◆ EXCERPT TO READ:
Vig also recalled that dispute, in which miners eventually voted to return to work, but said: "The BMA is quite happy to strike and juniors are happy to walk out independently of the BMA, but the government seem to be stuck saying 'this is a miners moment and we can't possibly give in'."
Junior doctors have also vowed they are not yet ready to throw in the towel.
"This can go on for as long as it needs to go on," Malawana said.
Ahead of this week's strike, leaked emails from the junior doctors committee to BMA members showed that indefinite walkouts by junior doctors in June had been discussed – something many medics said they would be prepared to do if necessary.
Malawana, who described the first day of walkouts as one of the saddest in his career, said the committee would be reflecting on how this week's strike had gone before consulting members about next steps. He also didn't rule out the possibility of further industrial action.
Senior NHS figures including NHS England chief Sir Bruce Keogh had warned the walkout could be catastrophic for medical services, but careful contingency planning by hospital trusts meant emergency departments continued to run smoothly throughout.
"Everyone is working together and the patients are getting excellent care," Johannsson told BuzzFeed. "I think this highlights our commitment to each other and the NHS as a whole."
Malawana had hoped the government might still consider further negotiations, believing that was the only way Hunt could win back the trust of junior doctors.
As the strike drew to a close on Wednesday evening, Malawana wrote to Hunt to once again call on the government to return to the table for fresh talks.
"I want to work with you to build trust between the Government and junior doctors and to ensure that becoming a doctor is still an attractive career choice in this country," the letter read.
It continued: "We're all aware of the significant challenges the NHS faces and we will need motivated, engaged doctors, supported by first-class training and fair working conditions, to address these and deliver the quality of patient care to which we are both committed.
"So, my offer still stands: lift imposition so that talks can resume."
Following a march by thousands of junior doctors at the end of Tuesday's strike, Labour leader Jeremy Corbyn urged them to keep fighting for the NHS and condemned Hunt's "utterly contemptible" handling of the dispute.

◆ TO DO:
(1) Which people are named in the article about the junior doctors' strike?
(2) In the junior doctors' strike article, what did Malawana's letter ask the government to lift so that talks could resume?
(3) Carry on the article about the junior doctors' strike from the point where it stops.

[Dataset entries]
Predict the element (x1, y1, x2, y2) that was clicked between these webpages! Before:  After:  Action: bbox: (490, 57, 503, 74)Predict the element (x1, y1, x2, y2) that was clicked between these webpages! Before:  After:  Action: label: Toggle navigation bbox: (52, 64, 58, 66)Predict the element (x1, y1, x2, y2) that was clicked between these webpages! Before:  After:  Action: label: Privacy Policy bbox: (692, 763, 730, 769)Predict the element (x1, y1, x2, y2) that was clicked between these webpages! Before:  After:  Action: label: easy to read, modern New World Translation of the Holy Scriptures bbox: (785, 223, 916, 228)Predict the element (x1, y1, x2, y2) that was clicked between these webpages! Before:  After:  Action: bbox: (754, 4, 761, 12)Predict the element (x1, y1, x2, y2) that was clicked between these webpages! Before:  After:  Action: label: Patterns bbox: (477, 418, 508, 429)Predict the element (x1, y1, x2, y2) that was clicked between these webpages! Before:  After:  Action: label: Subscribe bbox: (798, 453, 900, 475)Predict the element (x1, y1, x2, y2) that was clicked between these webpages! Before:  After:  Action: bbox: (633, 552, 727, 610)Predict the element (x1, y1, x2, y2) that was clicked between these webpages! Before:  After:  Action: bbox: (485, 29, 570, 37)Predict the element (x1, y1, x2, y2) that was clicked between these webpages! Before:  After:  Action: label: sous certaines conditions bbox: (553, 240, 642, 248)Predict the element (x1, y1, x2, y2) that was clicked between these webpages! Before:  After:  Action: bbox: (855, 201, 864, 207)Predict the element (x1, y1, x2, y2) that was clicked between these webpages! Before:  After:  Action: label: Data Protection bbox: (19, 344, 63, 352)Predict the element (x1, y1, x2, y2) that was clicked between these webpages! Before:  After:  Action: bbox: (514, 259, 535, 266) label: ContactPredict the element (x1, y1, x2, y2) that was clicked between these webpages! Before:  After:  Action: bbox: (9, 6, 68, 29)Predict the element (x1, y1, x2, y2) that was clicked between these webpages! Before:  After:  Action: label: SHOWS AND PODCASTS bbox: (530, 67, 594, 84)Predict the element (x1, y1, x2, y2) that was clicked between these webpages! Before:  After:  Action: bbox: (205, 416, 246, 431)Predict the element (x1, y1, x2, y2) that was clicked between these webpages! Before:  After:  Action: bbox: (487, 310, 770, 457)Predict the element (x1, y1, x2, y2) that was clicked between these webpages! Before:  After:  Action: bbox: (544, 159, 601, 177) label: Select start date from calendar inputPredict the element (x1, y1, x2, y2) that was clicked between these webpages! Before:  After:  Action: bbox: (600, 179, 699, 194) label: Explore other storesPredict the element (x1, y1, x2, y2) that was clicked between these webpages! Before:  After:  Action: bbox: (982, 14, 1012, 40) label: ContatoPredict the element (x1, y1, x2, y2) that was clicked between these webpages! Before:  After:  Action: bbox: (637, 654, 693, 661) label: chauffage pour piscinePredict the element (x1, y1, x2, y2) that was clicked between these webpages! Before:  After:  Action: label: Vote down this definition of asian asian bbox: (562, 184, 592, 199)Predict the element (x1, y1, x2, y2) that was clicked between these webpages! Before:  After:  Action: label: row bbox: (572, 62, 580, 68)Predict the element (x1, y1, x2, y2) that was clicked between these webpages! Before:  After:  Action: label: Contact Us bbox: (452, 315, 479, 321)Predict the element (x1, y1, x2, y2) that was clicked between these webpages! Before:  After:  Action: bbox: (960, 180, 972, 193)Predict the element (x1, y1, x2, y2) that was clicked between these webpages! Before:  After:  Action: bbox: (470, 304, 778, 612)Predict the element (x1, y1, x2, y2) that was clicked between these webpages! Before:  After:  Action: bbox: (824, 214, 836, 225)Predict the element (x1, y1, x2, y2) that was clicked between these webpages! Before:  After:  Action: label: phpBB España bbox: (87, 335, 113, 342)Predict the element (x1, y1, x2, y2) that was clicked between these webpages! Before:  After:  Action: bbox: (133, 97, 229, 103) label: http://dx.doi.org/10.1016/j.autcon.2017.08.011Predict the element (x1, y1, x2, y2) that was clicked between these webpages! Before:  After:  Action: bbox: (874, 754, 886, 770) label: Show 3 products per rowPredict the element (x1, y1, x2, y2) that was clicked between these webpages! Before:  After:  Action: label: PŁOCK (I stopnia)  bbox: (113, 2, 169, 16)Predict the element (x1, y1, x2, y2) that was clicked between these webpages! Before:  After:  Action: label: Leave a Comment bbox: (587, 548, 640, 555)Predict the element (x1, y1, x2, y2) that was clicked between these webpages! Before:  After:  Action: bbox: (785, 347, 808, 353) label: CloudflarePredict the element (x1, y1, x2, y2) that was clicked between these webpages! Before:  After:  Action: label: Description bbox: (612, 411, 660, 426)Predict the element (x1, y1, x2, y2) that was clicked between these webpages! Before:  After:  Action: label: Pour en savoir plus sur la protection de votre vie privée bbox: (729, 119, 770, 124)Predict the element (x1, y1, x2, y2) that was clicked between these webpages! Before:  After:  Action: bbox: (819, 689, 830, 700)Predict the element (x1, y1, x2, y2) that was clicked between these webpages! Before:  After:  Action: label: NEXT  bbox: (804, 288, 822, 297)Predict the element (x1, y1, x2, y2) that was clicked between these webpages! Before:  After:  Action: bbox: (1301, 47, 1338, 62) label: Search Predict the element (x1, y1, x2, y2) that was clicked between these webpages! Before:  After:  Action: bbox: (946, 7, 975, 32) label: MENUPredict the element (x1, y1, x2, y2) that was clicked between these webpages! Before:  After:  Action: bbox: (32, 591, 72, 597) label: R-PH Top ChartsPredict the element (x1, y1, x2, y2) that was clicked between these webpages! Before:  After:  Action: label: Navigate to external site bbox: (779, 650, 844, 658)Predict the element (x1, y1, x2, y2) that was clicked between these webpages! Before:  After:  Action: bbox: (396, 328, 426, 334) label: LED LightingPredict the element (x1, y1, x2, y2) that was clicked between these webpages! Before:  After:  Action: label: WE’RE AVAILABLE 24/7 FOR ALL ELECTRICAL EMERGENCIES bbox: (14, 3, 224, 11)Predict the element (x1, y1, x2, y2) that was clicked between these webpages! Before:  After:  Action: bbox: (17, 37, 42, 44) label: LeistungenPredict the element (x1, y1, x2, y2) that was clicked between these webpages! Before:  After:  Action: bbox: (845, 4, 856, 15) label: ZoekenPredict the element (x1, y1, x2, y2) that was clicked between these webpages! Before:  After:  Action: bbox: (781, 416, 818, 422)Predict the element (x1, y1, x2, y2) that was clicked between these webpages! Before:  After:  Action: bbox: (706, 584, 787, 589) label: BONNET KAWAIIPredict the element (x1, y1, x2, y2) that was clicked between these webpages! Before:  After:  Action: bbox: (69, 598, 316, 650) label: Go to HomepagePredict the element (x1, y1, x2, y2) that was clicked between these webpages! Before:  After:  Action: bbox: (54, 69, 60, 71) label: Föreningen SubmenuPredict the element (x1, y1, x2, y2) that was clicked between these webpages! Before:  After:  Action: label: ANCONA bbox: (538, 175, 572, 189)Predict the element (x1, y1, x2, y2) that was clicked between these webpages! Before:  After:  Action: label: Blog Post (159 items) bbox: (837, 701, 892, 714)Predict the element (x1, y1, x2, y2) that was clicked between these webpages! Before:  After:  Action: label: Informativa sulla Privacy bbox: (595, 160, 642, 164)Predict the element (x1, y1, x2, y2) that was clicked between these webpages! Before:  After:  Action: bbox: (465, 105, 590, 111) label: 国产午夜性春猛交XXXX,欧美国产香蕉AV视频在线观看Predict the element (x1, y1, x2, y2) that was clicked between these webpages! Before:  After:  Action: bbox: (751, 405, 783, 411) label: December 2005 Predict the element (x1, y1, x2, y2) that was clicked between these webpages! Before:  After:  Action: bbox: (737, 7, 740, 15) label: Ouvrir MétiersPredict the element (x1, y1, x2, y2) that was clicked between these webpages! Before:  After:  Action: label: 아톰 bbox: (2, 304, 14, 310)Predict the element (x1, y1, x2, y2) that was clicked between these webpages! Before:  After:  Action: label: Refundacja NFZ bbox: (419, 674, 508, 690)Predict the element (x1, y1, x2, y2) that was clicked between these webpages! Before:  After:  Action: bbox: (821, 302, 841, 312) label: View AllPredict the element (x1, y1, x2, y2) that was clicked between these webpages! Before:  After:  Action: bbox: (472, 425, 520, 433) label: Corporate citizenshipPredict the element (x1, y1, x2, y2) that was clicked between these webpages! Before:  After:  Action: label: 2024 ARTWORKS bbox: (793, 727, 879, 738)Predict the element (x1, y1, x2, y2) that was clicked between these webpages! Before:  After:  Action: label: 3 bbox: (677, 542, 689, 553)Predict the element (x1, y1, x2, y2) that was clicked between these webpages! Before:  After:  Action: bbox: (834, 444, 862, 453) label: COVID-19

◆ RESPONSES BY TASK:
(1) Vig, Malawana, Sir Bruce Keogh, Johannsson, Hunt, Jeremy Corbyn

(2) Imposition

(3)
But Malawana said junior doctors and the BMA alike have never wanted this to be a political battle. "Everyone's been trying to resist that because it feels like Jeremy Hunt is gagging for a fight in the political sense, because that would mean he can pretend this is about something that it isn't."
Throughout the dispute, doctors have maintained that they are fighting to protect patient safety rather than score points against the government.
Jessica Hanlon, a junior doctor in London who provided emergency care during previous rounds of industrial action but did take part in this walkout, told us that "this strike makes us all feel sick", but vowed to continue the fight for a fairer contract.
"Make no mistake – we have considered our options," she said. "Many other ideas of how to protest have been discussed and modelled, but we realised that the damage caused by other means would not pick up media attention, and likely not be given any consideration at all by those in power."
Ben Janaway, a junior doctor in Plymouth, also said he would be willing to continue striking. "We wish only to prevent this contract and negotiate a safe replacement," he told us.
Tom Oates, a junior doctor in London, said that while indefinite walkouts would be something he'd be willing to take part in, he wondered how sustainable it would be long-term. "I think many people would be put off by the associated loss of earnings," he said.
Plus, he told us, with delays to procedures and operations already mounting up in the NHS, confounded by cancellations as a result of strikes, he wondered how long doctors would be willing to continue with action if patients start to suffer.
"A lot of services are in daily chaos as it is," he told us, "so feeling that you're adding to that wouldn't make doctors feel great."